Answered by:
Query Store sporadically goes in and out of the ERROR state

-
Hello,
We have a SQL Server that has a database with Query Store enabled.
For some unknown reason, every now and then, this Query Store enters the ERROR state. Often times, it also goes back to the READWRITE state on its own after a while. It happens on seemingly random times and we can't correlate it with anything.
Based on Microsoft's documentation, this should not happen normally. But on this particular server it's relatively frequent.
Unfortunately, I couldn't find anything else in Microsoft's documentation about this ERROR state and how to troubleshoot it or even know why it happens.
I tried creating an extended event session to record all QueryStore-related failure events that I could find, in order to better investigate the reason for the errors. But no events are captured there when the problem re-occurs.
I uploaded to GitHub the script that I used (I don't know, maybe I did something wrong?):
https://gist.github.com/EitanBlumin/fb0c4d0a1e3e34610765b50e970af974
So, basically what I'm asking is:
How can I investigate why a Query Store enters the ERROR state? Is it even possible??
SQL Server Version: 2016 SP2 Enterprise Edition
Thanks,
Eitan
Eitan Blumin; SQL Server Consultant - Madeira Data Solutions
- Edited by EitanBlumin Monday, July 9, 2018 11:31 AM
Question
Answers
-
Thanks Teige.
I submitted a suggestion in Azure feedback for this, as per your recommendation.
Anyone reading this, please vote for it here:
The suggestion I submitted is:
Add logging events for Query Store entering the ERROR state
As of right now, it's impossible to know why a Query Store enters the ERROR state. Microsoft's documentation only states that it happens due to "internal problems", but we don't know what these problems are, nor which one of these problems is the real cause for when a Query Store enters the ERROR state. It would be extremely helpful if, for example, there were extended events fired when a Query Store enters the ERROR state, with the reason for the error being part of the event data.
While Microsoft's documentation states that this happens only extremely rarely, I've personally seen situations where the Query Store enters the ERROR state periodically on a server, and we don't know how to stop it from happening because we don't know what's causing it. I've seen this happen on more than one server.
Please vote here: https://feedback.azure.com/forums/908035-sql-server/suggestions/34789006-add-logging-events-for-query-store-entering-the-er
Eitan Blumin; SQL Server Consultant - Madeira Data Solutions
- Marked as answer by EitanBlumin Tuesday, July 10, 2018 6:12 AM
All replies
-
Hi Eitan
Hmmm, I have ten databases on SQL Server 2016 SP2 Enterprise eanbled QS and have not seen such issue.
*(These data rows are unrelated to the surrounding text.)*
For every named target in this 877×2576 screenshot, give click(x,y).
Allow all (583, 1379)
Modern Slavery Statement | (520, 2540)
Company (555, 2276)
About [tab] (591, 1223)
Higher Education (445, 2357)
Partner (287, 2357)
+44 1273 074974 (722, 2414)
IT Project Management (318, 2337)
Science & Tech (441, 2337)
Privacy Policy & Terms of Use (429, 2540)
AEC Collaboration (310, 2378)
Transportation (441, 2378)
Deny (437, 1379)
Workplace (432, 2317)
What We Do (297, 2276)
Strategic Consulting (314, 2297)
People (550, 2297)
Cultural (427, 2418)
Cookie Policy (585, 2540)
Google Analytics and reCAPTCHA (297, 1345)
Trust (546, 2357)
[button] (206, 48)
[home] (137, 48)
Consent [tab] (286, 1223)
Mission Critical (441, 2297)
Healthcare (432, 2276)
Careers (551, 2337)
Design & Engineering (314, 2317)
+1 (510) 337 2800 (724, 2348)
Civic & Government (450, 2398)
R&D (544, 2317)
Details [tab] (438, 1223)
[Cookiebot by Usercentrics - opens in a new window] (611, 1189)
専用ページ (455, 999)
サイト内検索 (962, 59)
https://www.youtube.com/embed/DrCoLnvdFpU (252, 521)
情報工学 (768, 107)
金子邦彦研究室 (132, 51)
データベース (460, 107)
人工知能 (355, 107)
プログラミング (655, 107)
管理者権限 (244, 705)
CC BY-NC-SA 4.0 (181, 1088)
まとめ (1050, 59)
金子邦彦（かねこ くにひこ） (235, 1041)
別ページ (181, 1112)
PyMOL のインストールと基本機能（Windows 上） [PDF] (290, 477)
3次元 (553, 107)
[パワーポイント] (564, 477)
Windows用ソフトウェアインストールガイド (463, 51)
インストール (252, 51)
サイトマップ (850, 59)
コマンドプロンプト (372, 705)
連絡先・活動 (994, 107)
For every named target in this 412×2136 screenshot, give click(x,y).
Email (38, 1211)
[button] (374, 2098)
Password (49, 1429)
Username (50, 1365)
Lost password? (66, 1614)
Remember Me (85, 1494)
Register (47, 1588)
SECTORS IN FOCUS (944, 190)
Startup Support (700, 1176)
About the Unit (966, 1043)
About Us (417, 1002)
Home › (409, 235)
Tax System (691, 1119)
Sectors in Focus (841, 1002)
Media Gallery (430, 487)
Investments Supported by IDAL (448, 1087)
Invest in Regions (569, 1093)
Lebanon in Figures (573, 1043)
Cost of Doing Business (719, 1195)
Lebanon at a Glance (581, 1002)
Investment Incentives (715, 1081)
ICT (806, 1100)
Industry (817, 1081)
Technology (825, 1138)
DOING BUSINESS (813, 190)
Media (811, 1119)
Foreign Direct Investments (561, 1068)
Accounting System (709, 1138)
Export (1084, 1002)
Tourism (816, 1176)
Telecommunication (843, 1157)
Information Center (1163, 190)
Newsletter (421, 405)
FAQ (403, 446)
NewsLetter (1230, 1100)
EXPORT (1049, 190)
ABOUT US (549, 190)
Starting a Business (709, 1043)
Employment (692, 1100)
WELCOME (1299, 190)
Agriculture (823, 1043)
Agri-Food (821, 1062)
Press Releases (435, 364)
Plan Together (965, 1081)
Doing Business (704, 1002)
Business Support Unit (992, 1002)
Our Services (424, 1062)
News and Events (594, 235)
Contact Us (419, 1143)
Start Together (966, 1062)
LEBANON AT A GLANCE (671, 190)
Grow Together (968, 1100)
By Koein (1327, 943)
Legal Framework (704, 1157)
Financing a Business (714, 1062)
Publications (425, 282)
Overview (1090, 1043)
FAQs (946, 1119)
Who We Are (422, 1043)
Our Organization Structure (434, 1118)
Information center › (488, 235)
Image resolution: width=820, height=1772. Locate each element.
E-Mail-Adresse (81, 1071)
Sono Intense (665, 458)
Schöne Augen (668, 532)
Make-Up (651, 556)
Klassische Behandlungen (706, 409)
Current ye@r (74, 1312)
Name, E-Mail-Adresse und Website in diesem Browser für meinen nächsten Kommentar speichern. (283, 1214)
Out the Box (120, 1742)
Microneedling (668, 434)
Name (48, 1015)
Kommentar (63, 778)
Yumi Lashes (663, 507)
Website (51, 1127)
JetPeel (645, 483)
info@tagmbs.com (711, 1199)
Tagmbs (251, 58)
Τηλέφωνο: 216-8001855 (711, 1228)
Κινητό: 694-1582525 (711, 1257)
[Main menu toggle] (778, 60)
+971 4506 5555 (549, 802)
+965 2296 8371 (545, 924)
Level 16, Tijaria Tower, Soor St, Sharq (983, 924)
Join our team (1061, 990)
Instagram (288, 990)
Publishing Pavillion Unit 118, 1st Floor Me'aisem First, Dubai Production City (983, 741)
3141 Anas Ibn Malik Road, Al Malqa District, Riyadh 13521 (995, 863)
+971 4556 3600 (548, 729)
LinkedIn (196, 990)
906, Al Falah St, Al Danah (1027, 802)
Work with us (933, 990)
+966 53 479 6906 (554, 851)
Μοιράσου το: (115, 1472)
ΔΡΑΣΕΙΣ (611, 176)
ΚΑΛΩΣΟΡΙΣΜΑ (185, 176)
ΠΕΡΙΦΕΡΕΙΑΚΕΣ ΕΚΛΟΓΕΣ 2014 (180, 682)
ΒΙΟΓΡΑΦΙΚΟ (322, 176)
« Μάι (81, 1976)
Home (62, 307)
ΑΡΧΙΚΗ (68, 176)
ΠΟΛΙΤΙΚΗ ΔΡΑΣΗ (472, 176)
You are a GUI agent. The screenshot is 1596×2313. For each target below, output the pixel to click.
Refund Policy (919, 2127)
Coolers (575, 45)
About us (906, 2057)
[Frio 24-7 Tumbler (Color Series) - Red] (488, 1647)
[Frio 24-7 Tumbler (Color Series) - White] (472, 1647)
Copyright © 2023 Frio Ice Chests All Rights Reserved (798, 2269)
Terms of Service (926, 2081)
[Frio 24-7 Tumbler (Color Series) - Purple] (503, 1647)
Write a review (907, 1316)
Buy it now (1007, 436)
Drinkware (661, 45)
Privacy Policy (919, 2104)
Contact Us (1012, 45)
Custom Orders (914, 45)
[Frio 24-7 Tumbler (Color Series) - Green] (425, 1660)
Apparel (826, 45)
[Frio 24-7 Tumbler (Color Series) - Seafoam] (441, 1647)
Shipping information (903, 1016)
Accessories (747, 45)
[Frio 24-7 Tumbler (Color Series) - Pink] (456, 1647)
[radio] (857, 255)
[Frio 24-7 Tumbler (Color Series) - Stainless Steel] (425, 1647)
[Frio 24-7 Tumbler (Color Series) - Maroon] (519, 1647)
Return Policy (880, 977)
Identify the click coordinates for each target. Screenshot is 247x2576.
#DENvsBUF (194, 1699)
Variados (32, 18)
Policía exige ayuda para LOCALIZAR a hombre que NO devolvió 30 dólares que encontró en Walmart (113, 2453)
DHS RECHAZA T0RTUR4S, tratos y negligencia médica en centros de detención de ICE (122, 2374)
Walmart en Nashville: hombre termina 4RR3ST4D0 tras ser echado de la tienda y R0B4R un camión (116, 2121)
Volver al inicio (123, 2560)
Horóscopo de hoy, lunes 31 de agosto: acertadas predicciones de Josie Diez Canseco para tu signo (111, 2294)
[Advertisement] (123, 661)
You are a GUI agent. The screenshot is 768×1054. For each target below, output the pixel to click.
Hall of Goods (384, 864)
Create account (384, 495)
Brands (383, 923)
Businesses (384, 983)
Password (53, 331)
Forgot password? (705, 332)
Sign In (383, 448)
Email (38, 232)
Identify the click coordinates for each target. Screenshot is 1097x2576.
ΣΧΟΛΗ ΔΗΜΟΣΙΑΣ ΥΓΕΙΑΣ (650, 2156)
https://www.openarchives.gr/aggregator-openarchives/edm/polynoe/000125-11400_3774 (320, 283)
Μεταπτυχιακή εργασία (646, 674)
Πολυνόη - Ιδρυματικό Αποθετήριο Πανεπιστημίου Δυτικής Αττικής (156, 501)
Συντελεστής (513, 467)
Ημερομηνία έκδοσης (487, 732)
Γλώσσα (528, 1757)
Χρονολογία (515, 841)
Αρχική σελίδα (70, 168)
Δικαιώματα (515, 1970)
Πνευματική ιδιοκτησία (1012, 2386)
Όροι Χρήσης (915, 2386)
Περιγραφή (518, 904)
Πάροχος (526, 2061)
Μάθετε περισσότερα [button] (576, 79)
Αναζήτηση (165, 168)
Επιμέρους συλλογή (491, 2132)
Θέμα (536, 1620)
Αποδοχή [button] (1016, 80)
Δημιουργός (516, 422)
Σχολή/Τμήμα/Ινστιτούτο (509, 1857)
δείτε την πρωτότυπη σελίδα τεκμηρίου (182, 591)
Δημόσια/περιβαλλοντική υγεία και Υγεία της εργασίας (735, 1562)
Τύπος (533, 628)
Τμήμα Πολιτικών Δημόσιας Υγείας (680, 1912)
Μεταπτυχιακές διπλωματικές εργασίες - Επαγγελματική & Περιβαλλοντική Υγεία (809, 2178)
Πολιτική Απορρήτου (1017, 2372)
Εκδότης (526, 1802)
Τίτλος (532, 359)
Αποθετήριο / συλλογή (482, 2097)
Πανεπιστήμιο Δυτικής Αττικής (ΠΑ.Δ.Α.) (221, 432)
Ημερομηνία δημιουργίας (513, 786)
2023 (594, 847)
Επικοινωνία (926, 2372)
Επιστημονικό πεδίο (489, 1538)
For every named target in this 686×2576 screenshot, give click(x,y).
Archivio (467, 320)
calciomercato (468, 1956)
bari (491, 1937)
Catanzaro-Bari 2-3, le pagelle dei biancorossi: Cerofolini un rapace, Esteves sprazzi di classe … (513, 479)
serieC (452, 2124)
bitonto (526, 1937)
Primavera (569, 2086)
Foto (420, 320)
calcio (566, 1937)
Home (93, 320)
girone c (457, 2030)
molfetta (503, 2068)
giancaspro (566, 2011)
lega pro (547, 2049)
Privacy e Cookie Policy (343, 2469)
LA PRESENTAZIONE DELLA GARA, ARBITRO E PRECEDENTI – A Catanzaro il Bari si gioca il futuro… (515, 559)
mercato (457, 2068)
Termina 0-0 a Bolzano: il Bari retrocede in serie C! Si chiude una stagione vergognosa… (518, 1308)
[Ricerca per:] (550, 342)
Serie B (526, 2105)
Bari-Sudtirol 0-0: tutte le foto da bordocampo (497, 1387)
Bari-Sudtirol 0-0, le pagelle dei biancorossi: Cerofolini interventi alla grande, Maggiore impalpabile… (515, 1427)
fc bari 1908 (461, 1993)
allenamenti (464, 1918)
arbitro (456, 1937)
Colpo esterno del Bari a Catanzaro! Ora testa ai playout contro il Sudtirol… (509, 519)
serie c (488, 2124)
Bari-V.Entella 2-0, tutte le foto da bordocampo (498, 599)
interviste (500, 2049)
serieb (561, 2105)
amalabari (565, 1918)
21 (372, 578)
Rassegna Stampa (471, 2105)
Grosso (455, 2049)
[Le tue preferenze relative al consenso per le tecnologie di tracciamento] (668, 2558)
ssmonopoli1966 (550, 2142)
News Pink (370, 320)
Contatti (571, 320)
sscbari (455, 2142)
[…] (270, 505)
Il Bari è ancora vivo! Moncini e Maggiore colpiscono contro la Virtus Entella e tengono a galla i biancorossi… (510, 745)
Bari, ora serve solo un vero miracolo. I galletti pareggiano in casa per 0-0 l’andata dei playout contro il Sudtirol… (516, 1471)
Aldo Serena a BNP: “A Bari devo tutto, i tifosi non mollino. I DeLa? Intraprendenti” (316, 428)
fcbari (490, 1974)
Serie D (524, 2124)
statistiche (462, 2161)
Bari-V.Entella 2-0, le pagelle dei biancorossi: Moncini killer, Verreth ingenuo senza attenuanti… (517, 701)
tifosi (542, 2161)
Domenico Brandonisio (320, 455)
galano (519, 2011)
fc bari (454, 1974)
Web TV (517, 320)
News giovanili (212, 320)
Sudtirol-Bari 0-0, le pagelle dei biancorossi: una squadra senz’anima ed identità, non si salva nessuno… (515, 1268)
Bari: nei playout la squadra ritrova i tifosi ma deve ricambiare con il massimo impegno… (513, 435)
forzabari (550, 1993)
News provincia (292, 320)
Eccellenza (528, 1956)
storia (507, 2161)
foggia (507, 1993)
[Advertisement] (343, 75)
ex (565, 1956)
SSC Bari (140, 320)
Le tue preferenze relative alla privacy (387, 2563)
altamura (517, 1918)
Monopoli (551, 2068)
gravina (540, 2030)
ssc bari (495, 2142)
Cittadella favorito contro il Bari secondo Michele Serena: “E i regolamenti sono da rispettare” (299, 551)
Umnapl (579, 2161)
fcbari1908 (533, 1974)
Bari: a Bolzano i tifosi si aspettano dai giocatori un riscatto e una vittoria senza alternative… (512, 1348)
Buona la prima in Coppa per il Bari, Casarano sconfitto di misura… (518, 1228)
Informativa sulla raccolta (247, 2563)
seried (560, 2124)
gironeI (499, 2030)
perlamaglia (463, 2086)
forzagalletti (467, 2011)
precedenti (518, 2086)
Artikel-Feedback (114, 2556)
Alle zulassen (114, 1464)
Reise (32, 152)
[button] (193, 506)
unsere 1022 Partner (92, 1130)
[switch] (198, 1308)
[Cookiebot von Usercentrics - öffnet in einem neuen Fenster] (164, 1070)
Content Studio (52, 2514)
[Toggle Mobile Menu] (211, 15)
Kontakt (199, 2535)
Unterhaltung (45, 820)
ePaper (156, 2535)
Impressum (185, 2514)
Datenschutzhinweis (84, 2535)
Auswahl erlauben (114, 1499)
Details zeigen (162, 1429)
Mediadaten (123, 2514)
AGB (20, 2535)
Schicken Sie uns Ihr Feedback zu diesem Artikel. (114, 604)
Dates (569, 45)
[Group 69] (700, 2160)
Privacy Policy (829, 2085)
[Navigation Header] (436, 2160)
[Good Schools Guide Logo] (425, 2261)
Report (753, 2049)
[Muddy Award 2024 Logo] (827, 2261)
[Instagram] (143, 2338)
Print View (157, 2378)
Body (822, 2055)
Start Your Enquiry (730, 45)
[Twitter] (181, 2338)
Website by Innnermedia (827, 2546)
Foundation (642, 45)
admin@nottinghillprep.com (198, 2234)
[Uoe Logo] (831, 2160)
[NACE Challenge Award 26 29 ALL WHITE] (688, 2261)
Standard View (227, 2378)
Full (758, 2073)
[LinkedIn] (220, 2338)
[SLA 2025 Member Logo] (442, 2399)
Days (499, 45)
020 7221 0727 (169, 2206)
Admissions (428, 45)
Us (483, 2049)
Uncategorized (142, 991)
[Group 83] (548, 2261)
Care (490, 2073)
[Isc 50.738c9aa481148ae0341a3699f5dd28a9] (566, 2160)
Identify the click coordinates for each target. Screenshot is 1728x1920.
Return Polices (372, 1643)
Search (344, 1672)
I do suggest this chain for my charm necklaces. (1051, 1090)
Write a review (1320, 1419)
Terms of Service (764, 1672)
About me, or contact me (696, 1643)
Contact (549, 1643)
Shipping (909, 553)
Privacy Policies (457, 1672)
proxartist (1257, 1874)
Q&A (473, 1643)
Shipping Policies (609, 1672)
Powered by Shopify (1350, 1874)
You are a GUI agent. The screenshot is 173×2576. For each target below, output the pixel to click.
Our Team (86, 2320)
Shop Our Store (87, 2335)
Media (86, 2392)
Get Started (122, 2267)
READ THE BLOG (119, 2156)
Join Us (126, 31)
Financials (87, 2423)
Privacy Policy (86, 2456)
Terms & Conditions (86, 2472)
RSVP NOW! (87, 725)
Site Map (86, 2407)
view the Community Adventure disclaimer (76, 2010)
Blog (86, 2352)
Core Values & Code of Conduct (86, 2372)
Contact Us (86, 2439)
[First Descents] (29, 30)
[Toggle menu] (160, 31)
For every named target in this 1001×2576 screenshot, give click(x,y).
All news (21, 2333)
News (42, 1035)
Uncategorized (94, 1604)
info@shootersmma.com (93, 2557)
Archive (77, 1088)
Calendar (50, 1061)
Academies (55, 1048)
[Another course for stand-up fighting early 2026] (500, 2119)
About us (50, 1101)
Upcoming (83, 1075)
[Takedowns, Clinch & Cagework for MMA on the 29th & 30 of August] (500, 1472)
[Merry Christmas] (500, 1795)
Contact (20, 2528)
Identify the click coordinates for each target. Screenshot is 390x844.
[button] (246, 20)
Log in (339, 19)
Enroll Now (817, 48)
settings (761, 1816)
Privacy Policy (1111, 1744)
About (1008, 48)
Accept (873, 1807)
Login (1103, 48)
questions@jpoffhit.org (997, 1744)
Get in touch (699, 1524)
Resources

What are your QS settings? Have you seen something in the ERROR.LOG? I can see
2018-07-09 14:48:03.53 spid60 Setting database option query_store to on for database 'PerformanceV3'.
2018-07-09 14:48:03.62 spid60 Setting database option query_store to read_write for database 'PerformanceV3'.
2018-07-09 14:48:32.79 spid62 Setting database option query_store to read_only for database 'PerformanceV3'.Best Regards,Uri Dimant SQL Server MVP, http://sqlblog.com/blogs/uri_dimant/
MS SQL optimization: MS SQL Development and Optimization
MS SQL Consulting: Large scale of database and data cleansing
Remote DBA Services: Improves MS SQL Database Performance
SQL Server Integration Services: Business Intelligence
-
Hi Uri,
The only similar thing I see in the ERROR.LOG is the message "Query Store settings initialized with enabled = 1" upon the server startup.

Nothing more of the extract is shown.